Perhaps the younger Isaac drew upon his own earthly father’s influence when he composed his earliest hymn poems, among them “Lo, What a Glorious…”. The hymn first appeared in a collection of songs in 1707 when Isaac Jr. was in his early 30s, and most likely was written some 10-15 years earlier during a time when he had temporarily suspended his education and returned to his family’s home at Southampton, on the southern coast of England. The younger Watts reportedly wrote a very large majority of his hymns during that period. There, his poetry could flow, surrounded by his family’s presence and the teachings he had inherited. Nonconformity meant that Isaac did not adhere to the formal oversight of the Church of England. He therefore was accustomed to some ostracism, if not outright incarceration as his father had endured twice during Isaac Jr.’s childhood. Instead of Oxford or Cambridge, premier higher education fit for a gifted poet-student like Isaac Jr., it was Stoke Newington in London where the young man attended and was further groomed for hymn-writing history. That experience likewise probably shaped Isaac’s impression of his faith, and how to express it poetically and musically. Though we do not know explicit details of the genesis of ‘Lo, What a Glorious…’, he evidently had the freedom of expression as a Nonconformist to speculate about what the Christian believer might see on Resurrection Day. Watts was not compelled to stay within the Anglican Book of Common Prayer when he sought out worship, so he liberally composed his own poems fit for music for congregational singing. Perhaps young Isaac had heard or observed on occasion the carefully-structured Anglican way, and wanted something more enthusiastic, including the multiple exclamation marks and the ‘shout for joy’ (v. 3) he imbeds in the verses. Don’t try to contain God, Isaac might have said.

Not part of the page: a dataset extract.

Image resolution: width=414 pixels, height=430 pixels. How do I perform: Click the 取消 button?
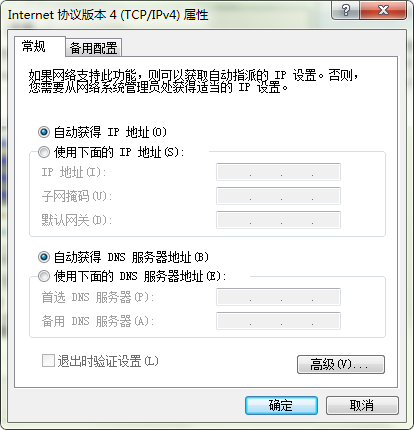click(362, 405)
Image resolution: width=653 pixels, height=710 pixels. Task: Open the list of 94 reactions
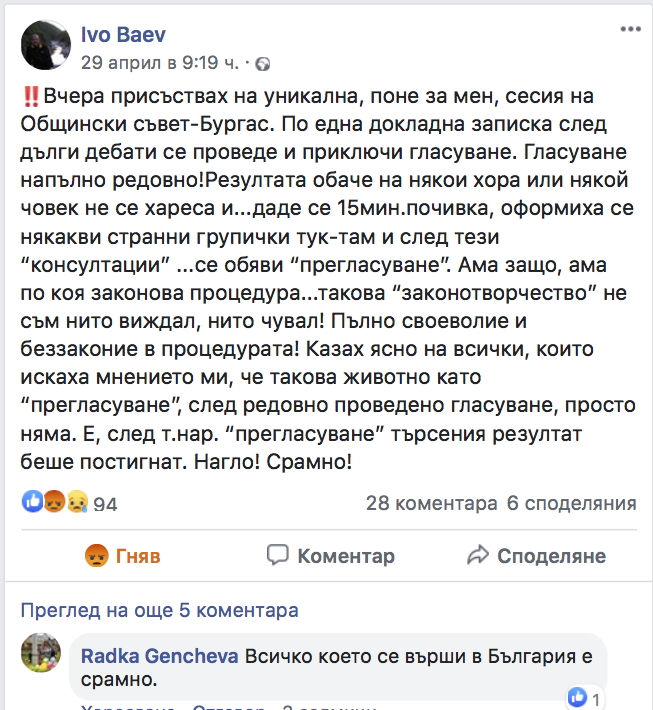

How great will that day be? Perhaps that was a question that Isaac had asked himself as he pondered what was to come, which for himself was still several decades in the future (he died in 1748, probably some 50 years after penning his words). Isaac would go on to write some 750 hymns, but also become a notable preacher, theologian, and logician. Logic? Could this be the same Isaac who expressed amazement in a vision of an incredible sight to which he really only had indirect access? How could he obtain the ‘third heaven’ and ‘new Jerusalem’ (v.2) with certainty? Can you hear someone of his time, maybe an Anglican or even someone else, saying ‘Just a second, Isaac!’ Perhaps even as a young fellow, Isaac had concluded that logic cannot capture all God and Eternity are. Especially if life hasn’t been all I want, why not imagine something spectacular beyond here?